We can prevent and tackle mental-ill health through green social prescribing
There is no doubt the past year has been tough for many of us, but together we have shown great resilience in the face of uncertainty. This mental health awareness week, the government is building on our commitment to transform mental health services.
As we begin to ease restrictions in line with the roadmap I know many of us are feeling happier and more energised, and are excited to spend time with family and friends. I am also aware however, that some people may remain anxious or uncomfortable as social restrictions begin to lift. This is entirely understandable. Ahead of the next phase of the roadmap coming into effect on 17 May, and as we enter Mental Health Awareness Week, I want to take the opportunity to outline some of the steps we can take to look after our mental wellbeing.
The theme for Mental Health Awareness week this year is nature. For many, the outdoors has been an important place to boost and protect our physical and mental health. Research from the World Health Organisation and Department for Environment, Food & Rural Affairs shows spending time in the natural environment has both physical and mental health benefits – it can reduce stress, fatigue, improve sleep, and improve our overall wellbeing. It can help bolster immune systems, encourage physical activity and may reduce the risk of chronic diseases.
Simple steps such as increasing physical activity or speaking to friends and family have been invaluable in helping us keep well during the pandemic, and we should look to retain these habits as we move forward.

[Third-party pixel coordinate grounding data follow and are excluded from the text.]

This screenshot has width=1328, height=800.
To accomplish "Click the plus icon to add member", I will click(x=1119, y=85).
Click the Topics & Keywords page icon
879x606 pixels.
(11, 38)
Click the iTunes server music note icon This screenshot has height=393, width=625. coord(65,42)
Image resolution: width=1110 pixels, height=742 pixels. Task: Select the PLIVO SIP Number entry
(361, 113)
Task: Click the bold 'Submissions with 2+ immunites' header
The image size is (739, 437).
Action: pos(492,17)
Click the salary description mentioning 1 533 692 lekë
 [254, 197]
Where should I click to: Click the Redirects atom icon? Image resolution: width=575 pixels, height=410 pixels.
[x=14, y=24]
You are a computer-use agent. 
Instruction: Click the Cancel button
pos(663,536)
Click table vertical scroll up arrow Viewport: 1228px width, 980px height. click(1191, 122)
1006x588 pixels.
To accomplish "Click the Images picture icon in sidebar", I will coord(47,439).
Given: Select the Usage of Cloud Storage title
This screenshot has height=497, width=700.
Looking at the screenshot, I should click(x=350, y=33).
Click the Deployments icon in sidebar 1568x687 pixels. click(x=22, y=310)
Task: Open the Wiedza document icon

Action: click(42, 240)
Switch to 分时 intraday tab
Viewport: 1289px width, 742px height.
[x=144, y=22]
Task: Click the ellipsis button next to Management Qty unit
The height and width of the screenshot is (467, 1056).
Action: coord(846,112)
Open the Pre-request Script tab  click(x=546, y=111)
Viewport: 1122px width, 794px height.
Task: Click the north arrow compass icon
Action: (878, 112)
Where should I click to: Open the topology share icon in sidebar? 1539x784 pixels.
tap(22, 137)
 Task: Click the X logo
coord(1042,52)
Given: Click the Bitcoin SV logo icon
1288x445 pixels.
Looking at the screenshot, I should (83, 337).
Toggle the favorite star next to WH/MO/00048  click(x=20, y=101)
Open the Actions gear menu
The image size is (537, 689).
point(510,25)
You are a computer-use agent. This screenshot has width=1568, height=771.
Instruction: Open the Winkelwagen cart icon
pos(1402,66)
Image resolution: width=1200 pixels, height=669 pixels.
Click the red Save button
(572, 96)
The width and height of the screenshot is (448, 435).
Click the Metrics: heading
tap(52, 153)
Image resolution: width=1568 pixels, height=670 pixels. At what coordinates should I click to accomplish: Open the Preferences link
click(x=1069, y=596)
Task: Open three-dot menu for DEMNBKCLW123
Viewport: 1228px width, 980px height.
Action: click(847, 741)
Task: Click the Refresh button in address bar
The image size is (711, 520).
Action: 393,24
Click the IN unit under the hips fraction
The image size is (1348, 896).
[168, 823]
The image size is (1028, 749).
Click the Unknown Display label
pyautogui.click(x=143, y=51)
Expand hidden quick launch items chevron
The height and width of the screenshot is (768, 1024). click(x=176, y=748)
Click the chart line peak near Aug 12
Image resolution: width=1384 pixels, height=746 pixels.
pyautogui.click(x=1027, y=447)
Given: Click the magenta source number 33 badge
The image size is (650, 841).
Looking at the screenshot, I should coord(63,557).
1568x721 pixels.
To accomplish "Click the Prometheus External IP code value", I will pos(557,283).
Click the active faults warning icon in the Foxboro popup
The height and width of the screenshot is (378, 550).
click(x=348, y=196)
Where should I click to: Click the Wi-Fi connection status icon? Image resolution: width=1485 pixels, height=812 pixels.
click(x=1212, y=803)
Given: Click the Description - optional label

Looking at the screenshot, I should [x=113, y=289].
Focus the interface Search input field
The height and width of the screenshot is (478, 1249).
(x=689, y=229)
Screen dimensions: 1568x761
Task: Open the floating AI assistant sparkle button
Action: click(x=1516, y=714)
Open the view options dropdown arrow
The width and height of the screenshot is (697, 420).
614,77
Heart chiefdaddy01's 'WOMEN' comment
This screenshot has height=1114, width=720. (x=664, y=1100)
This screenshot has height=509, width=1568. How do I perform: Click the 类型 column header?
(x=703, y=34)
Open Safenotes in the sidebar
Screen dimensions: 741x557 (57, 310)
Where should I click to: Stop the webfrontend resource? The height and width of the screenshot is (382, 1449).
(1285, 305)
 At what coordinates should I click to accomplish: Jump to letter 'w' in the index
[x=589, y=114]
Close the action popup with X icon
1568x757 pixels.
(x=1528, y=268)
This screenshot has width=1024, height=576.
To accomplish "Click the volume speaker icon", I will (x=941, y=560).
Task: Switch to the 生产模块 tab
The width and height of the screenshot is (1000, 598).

I encourage everyone to reflect on what works for them, and to make use of resources such as Every Mind Matters to maintain positive lifestyle changes.
There is also clear evidence of the importance of nature to help people living with mental illnesses like anxiety and depression to manage their conditions. In recognition of this, we want to deliver our ambition set out in the government’s 25 Year Environment Plan to help more people, from all backgrounds, to engage with and spend time in green spaces in their everyday lives.
To build on our commitment to transform mental health services, we have been working across government on a £5.77 million project to prevent and tackle mental-ill health through green social prescribing by linking people to nature-based activities in their communities. This could include activities such as walking, cycling, community gardening and food-growing projects, and practical conservation tasks such as tree planting.
Our ambition is to support all local health and social care systems to implement social prescribing across the whole country. We are committed to investing £2.3 billion per year to mental health services as part of the NHS Long Term Plan, the biggest investment made by any government. Through the Long Term Plan we will expand social prescribing and are on track to have 1,000 new social prescribing link workers, who connect at least 900,000 people to community groups and outdoor activities by 2023/24.
I take the mental wellbeing of everyone very seriously and while I know there is still much to do, this government is resolute in its determination to expand and transform mental health services to ensure everyone has the support they need. You can help us achieve this by telling us what you need, for example by responding to the call for evidence ahead of the first government led women’s health strategy, designed to improve women’s wellbeing - including their mental health.
So, this Mental Health Awareness Week, I want you to invest time in your mental wellbeing - whether that be in nature or other ways you find beneficial. And if you need support, do not hesitate to reach out.